Agora não. Agora recebemos imagens gritadas e gritantes de um Nepal a ruir, de pessoas descontroladas a correr em várias direções, a fugir de debaixo dos prédios que lhes caem literalmente em cima. Imagens como aquelas em que árvores abanam, o chão parece fazer ondas e se abre, os fios elétricos parecem cordas de saltar, essas têm sido raras e por isso são tão assustadoras. Pelo menos para esta temente de tremores de terra.
O Nepal tem pouco a distingui-lo de Portugal no que diz respeito a perigo sísmico. A cidade de Katmandu talvez esteja um pouco mais exposta ao risco do que Lisboa. Mas, como bem explica o sismólogo Fernando Carrilho nesta edição, quando há um acontecimento destes estão tantas coisas em jogo que não é possível dizer com certeza que podemos julgar-nos mais seguros do que se julgava qualquer nepalês que perdeu a sua casa, o seu trabalho ou a sua família. Depende do lugar onde se der o epicentro, da força da coisa e do tsunami que, quase de certeza, se seguirá – pelo menos quando acontecer por cá.
Digo tudo isto no futuro do indicativo porque, como já disse, sou pessoa temente de sismos e não quero desafiar o destino. Este é o meu único grande medo – nem ratos nem tão-pouco baratas – e como todos têm o seu grau de racionalidade e o seu quinhão de irracionalidade. Sempre que estou a passear na Baixa ou numa praia do Algarve tenho pensamentos maus neste sentido. Nunca viveria numa casa de tabique.
Mas estes receios muito pessoais não seriam razão para escrever uma crónica, como é evidente. Cronista que cede à tentação do narcisismo morre pela sua pena. Do que venho aqui falar-vos é de algo que nos diz respeito a todos: a prevenção. Dos efeitos dos sismos, já que dos sismos ninguém escapa. Por isso dizia no início da crónica: um sismo como o do Nepal é razão para aterrar quem vive em Portugal, não?

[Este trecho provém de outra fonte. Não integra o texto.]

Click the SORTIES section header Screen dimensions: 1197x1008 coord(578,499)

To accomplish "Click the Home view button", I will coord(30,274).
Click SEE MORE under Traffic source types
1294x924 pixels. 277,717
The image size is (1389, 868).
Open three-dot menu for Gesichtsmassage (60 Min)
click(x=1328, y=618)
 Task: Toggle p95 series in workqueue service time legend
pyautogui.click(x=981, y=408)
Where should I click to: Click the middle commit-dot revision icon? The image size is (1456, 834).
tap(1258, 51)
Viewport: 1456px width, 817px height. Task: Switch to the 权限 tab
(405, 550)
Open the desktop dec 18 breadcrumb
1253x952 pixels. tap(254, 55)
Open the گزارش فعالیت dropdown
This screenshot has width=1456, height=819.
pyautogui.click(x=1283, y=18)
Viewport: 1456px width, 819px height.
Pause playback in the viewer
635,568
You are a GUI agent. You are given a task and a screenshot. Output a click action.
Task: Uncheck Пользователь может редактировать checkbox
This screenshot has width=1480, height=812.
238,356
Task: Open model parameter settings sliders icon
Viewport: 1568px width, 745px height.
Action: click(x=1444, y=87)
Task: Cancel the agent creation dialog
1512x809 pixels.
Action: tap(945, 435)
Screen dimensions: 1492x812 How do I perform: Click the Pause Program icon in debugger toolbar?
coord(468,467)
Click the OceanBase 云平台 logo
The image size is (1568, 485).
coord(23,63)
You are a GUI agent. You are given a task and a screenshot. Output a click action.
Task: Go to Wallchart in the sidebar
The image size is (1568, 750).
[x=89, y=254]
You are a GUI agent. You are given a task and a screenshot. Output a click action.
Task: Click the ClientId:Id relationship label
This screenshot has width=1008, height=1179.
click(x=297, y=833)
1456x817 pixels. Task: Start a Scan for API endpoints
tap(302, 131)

Pelos vistos, a resposta é não. Depois do episódio do Nepal verifiquei que poucos são os lisboetas que estão mesmo conscientes do risco em que vivem. Não digo que isso os paralise, claro, mas pelo menos podia espicaçá-los a saberem o que fazer numa situação destas. A verdade é que poucos parecem conhecer os procedimentos de segurança – e era bom que soubessem ainda que não os praticassem. E muitos olharam-me de lado quando lhes disse, muito naturalmente, que tenho uma lanterna na mesa-de-cabeceira.
Lanternas na cabeceira? Água em casa? Contar a todos os membros da família como se desliga a luz e o gás? Que não se deve fumar logo a seguir – ainda que se esteja nervoso? Planos de contingência e comunicação? Lugares de encontro? Conhecer bem a estrutura do prédio onde se mora e saber que paredes são mestras? Este é o bê-á-bá da prevenção, que pode não só ajudar a poupar vidas como a evitar que o país, como um todo, seja mais afetado por uma catástrofe. Mas nem os cidadãos parecem interessados em sabê-los nem as autoridades em que eles os saibam. Não é matéria ensinada nas escolas, as empresas não fazem simulacros e as cidades – sobretudo as do Sul – passam ao lado. Há tantos ditados que podem aqui aplicar-se que o melhor é não usar nenhum.